EXERCISES:
- a) In the kernel patch description, which function's behavior does the fix match by copying the dirty bit to the page when the pte is removed?
- b) In the records, rewrite the lines from the one containing "The height and width of the screenshot is (803, 1512)." through the one containing "Action: 47,323", inclusive, with "Chrome" replaced by "Firefox" and everything else unchanged. Return only those lines.
-- Start of EXTRACTED TEXT --
When removing a dirty pte the dirty bit is supposed to be carried over to
the underlying page to prevent it being lost.
Currently migrate_vma_*() can only be used for private anonymous mappings.
That means loss of the dirty bit usually doesn't result in data loss
because these pages are typically not file-backed. However pages may be
backed by swap storage which can result in data loss if an attempt is made
to migrate a dirty page that doesn't yet have the PageDirty flag set.
In this case migration will fail due to unexpected references but the
dirty pte bit will be lost. If the page is subsequently reclaimed data
won't be written back to swap storage as it is considered uptodate,
resulting in data loss if the page is subsequently accessed.
Prevent this by copying the dirty bit to the page when removing the pte to
match what try_to_migrate_one() does.
Link: https://lkml.kernel.org/r/6e77914685ede036c419fa65b6adc27f25a6c3e9.16606350…
Fixes: 8c3328f1f36a ("mm/migrate: migrate_vma() unmap page from vma while collecting pages")
-- End of EXTRACTED TEXT --
-- Start of PROVIDED MATERIAL --
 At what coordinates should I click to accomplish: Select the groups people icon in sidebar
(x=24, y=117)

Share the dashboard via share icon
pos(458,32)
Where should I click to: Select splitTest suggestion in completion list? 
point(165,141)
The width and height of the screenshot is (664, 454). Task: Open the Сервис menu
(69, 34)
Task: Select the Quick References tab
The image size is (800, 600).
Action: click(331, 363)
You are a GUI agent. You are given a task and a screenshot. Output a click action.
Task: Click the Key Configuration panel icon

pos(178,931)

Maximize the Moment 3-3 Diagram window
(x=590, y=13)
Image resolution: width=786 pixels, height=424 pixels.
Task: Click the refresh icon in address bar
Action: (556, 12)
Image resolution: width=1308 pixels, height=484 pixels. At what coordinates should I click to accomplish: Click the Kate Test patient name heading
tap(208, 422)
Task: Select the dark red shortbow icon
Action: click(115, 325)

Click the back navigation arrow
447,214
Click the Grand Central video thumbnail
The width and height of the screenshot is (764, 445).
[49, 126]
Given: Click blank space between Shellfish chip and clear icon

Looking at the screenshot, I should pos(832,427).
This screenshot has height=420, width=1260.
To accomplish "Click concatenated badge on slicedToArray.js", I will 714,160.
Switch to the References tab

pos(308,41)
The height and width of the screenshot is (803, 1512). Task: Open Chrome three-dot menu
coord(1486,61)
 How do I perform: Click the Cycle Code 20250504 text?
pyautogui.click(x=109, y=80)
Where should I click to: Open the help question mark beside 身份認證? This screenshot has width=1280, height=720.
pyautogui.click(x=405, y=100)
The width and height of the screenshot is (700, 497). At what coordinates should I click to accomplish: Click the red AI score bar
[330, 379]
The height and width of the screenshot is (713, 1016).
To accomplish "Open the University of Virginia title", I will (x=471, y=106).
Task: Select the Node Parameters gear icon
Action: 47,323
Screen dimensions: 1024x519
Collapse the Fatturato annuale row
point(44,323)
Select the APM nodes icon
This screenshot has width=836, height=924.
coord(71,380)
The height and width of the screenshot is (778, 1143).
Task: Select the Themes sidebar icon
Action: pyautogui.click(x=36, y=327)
-- End of PROVIDED MATERIAL --
SOLUTIONS TO THE PROBLEMS:
- a) try_to_migrate_one()

- b)
The height and width of the screenshot is (803, 1512). Task: Open Firefox three-dot menu
coord(1486,61)
 How do I perform: Click the Cycle Code 20250504 text?
pyautogui.click(x=109, y=80)
Where should I click to: Open the help question mark beside 身份認證? This screenshot has width=1280, height=720.
pyautogui.click(x=405, y=100)
The width and height of the screenshot is (700, 497). At what coordinates should I click to accomplish: Click the red AI score bar
[330, 379]
The height and width of the screenshot is (713, 1016).
To accomplish "Open the University of Virginia title", I will (x=471, y=106).
Task: Select the Node Parameters gear icon
Action: 47,323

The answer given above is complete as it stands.